__Activity__:
Take from the material every line containing the string "Comfort" and copy it.

__Extracted entries__:

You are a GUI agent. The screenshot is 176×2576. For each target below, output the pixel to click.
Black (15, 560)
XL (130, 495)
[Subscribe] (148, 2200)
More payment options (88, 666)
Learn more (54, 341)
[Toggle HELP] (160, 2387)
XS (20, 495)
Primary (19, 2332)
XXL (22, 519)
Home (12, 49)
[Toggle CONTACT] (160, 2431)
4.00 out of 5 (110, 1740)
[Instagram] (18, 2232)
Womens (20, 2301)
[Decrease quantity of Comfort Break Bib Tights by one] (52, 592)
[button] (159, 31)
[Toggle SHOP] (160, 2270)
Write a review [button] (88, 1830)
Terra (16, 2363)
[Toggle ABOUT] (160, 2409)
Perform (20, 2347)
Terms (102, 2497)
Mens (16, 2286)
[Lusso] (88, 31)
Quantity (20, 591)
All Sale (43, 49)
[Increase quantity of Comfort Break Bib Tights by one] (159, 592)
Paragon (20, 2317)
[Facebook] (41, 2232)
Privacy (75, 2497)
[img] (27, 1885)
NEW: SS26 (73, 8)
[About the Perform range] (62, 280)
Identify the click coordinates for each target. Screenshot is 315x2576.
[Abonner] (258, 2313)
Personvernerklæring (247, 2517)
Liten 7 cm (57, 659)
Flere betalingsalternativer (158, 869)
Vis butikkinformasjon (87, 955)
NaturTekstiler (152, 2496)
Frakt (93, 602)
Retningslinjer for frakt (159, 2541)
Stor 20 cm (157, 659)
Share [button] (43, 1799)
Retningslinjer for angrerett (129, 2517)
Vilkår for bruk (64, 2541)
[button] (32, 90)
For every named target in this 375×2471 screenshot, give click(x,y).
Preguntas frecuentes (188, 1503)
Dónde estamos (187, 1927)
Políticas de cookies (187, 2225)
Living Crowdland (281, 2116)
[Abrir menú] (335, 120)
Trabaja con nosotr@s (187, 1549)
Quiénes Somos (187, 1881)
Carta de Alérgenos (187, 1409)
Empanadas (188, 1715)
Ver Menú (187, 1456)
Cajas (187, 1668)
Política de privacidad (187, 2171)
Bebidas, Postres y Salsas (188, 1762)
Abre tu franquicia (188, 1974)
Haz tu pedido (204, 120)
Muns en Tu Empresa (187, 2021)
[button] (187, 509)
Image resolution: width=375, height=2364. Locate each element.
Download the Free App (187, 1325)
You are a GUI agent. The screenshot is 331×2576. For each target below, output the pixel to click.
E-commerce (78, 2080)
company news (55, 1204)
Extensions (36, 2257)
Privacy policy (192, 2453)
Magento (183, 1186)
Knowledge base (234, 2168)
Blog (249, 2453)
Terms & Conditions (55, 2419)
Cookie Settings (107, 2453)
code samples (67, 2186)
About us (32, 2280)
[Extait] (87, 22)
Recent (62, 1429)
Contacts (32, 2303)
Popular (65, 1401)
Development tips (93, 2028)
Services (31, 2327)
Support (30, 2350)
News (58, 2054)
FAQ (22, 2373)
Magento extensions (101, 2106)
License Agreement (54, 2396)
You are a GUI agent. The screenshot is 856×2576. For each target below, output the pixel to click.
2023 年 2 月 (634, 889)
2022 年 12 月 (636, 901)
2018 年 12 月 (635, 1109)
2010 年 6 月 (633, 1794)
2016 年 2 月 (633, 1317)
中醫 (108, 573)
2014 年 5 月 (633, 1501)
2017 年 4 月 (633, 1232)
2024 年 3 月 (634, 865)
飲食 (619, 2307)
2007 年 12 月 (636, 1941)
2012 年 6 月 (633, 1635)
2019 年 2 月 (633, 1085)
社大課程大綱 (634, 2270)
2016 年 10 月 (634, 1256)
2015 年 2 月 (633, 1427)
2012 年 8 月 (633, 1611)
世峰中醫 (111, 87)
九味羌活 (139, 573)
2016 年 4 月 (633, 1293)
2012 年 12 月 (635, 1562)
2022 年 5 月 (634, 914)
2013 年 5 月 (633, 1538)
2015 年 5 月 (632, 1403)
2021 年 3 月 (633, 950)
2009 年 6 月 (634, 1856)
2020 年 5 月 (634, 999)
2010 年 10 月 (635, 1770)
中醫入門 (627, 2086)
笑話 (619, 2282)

__Answer to the exercise__:
[Decrease quantity of Comfort Break Bib Tights by one] (52, 592)
[Increase quantity of Comfort Break Bib Tights by one] (159, 592)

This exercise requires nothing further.